Now the hard part starts

It’s taken us more than 6 months of looking, but we’ve finally gone and bought a boat.

Well, Ok, it’s not technically ours yet.  However we made an offer on it and it’s been accepted, so the process of actually buying it has started.  We have, essentially, formally stated that we wish to buy it from the current owner and he has, essentially, formally stated that he wishes to sell it to us.  There’s more legalese involved, but that’s the basics of it.

So what is next?  Next is a whole raft (no pun intended) of things to do.  Obviously we have to finish off the purchasing process.  That requires a marine survey, a mechanical survey, and a sea trial.

What is a Marine Survey?

When you buy a house, you generally have a home inspection.  This is where you have a professional come in and inspect the house for defects, flaws, and problems.  The idea is that the inspector is working for you and, therefore, has a vested interest in finding all the problems and potential problems so that you know the condition of the house you are buying.

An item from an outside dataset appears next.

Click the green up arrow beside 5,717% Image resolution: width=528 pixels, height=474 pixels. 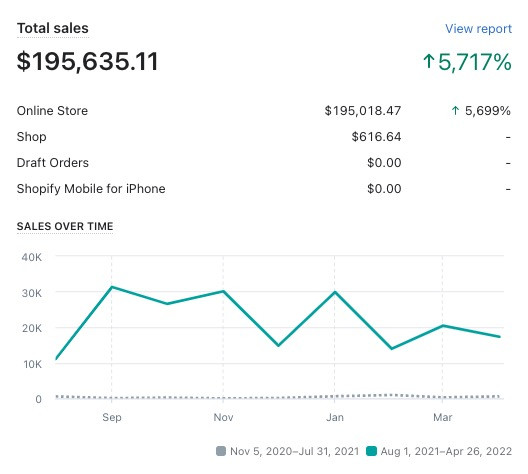(x=429, y=61)
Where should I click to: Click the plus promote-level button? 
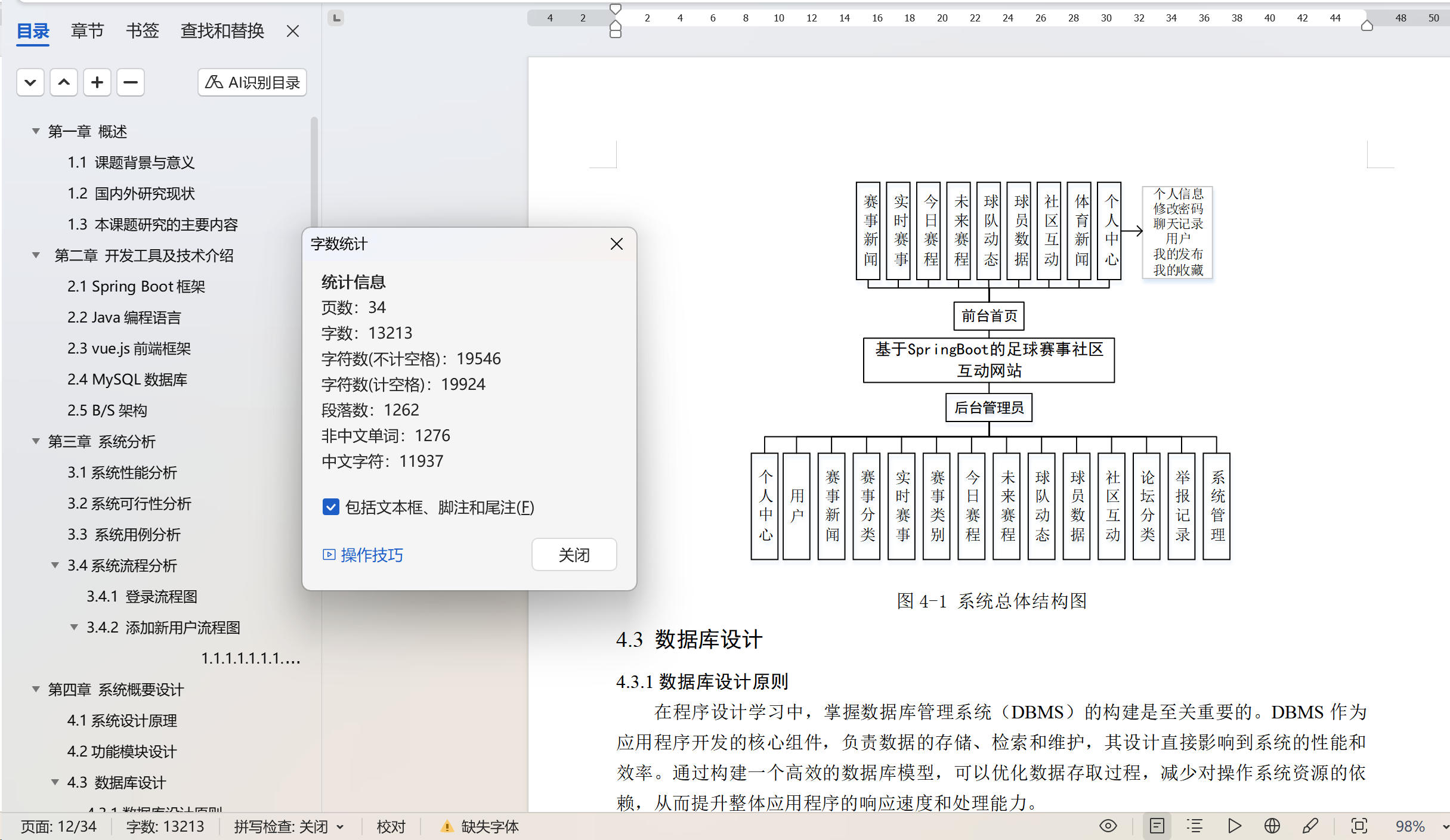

A marine survey is very much the same thing except that the thing being inspected is a boat rather than a house.  The survey consists of lifting the boat out of the water so that the bottom can be inspected, then going over everything with a fine-toothed comb.  At the end, the surveyor gives you the results.  At this point you can either say that you accept the boat or that the survey has found something that has you concerned.  You might then negotiate a new price, accept the boat the way it is, agree for the owner or purchaser to fix it, or you might walk away from the deal.

The mechanical survey is similar except that it’s all about the engine only.

What is a sea trial?

It’s a chance to take the boat out and see how it actually performs.  At the same time you want to turn on everything on the boat, check everything while it’s sailing, run the engine, run the water, run the heater, run the radar, the navigation system, the radios, inspect everything for leaks, and also get a bit of a briefing on how the boat works.

Once again, at this point, you have the option of accepting the boat as it is, walking away from it, negotiating a new price, or agreeing that one or the other of you will fix any deficiencies.  Of course, if you open the negotiation again, the seller has some of the same options as you.

But that’s only the beginning!!

Non-Sale related things

You need a place to keep the boat.  This involves finding “moorage” at a dock.  In these times, moorage is scarce and difficult to find.  This is no small task!

You need to obtain insurance.  Just like a car, the boat needs, at a minimum, a liability insurance in case you do something like hit another boat.  Given the cost of boats, you probably also want some sort of loss or damage insurance for you as well.

These are probably going to be the two biggest tasks in the coming weeks before we take possession of the boat in late April.